As soon as he was hired as Indian Land’s new head football coach, Horatio Blades had 80 individual meetings with the parents of his players.
That was significant in part because some of those same parents were heavily involved in the ouster of Michael Mayer, the 16-year Indian Land coach who resigned last November. A large group of Indian Land parents launched an email campaign to get the attention of school administrators that ultimately resulted in Mayer’s departure.
Blades - Mayer’s defensive coordinator the last few years - didn’t apply for the head job right away but he eventually did after Indian Land football players encouraged him to do so.
“We’ve just seen that he was really into the kids, he believed in them, he wanted them to get into college,” said junior Jake Locklear, a college prospect on the Warriors’ offensive line. “Blades is getting a lot of colleges running through here getting good looks at the kids. The kids saw a leader in him. That’s what we wanted.”
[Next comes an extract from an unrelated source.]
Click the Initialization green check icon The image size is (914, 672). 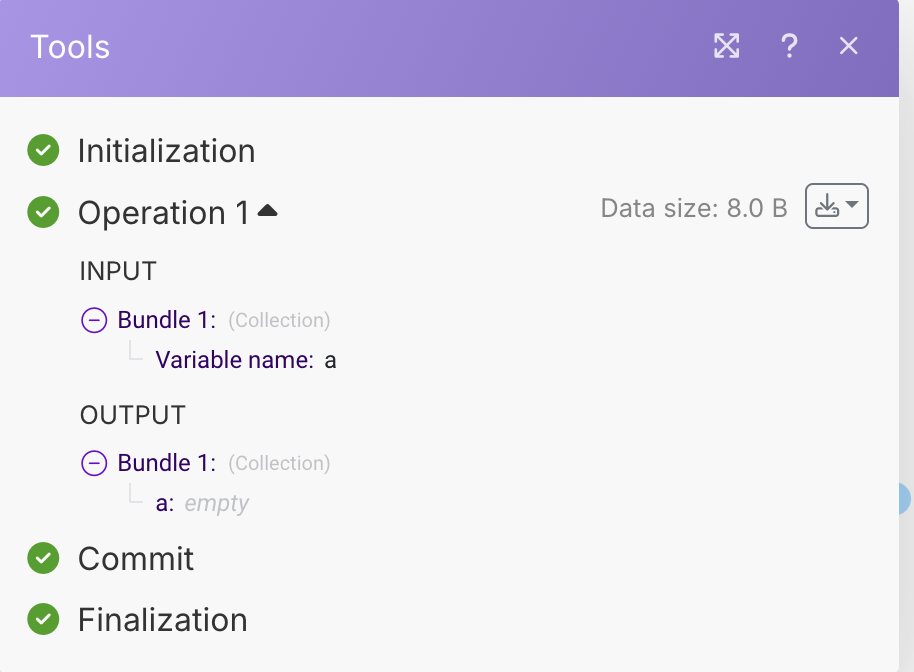click(x=43, y=151)
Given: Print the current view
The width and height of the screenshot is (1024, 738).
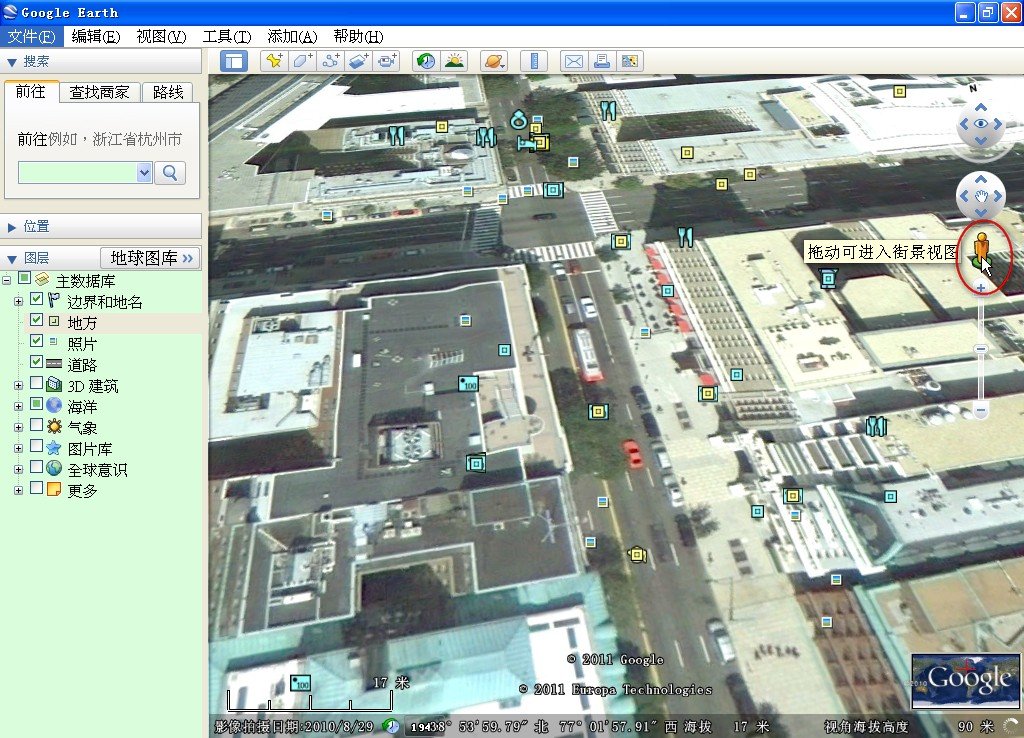Looking at the screenshot, I should click(x=601, y=61).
Administrators must consider the desires of parents and student-athletes more than ever in school sports, especially with the potential strength of email or social media campaigns that bring unwanted publicity. It’s a new reality in which coaches like Blades, the former Washington Redskins linebacker, have to work.
“It’s not something I’m worried about because one thing you learn as a professional athlete is not every situation is gonna be ideal,” said Blades. “You’re gonna deal with people that disagree with you, people that want you fired, that have all these different opinions of you. But you can’t let that deter you, you just have to keep fighting and putting your best foot forward.”
Blades said he has an open door policy for players and their parents.
“I’m not saying everything’s gonna go their way, I just want to hear what people have to say.”
That Blades is still involved with football after a stellar playing career isn’t surprising. His father, Benny, and uncles Brian and Al, all played in the NFL. After starring at Pitt - Blades was the 2006 Big East defensive player of the year - he suited up for four seasons in the NFL.
Blades played in the 2001 Continental Tire Bowl and was impressed with the Charlotte area. He moved south after hanging up his uniform and volunteered at Parkwood High School (N.C.) for a season. He then joined Mayer’s staff in 2013.
“I didn’t want to give it up so I had to be involved somehow,” said Blades. “It’s a calling so that’s why I wanted to volunteer and see if it was something I wanted to do.”
I love working with kids, I love teaching the game of football, I love the atmosphere, the camaraderie that the sport of football brings to a team and also a community. That’s something I didn’t want to break away from.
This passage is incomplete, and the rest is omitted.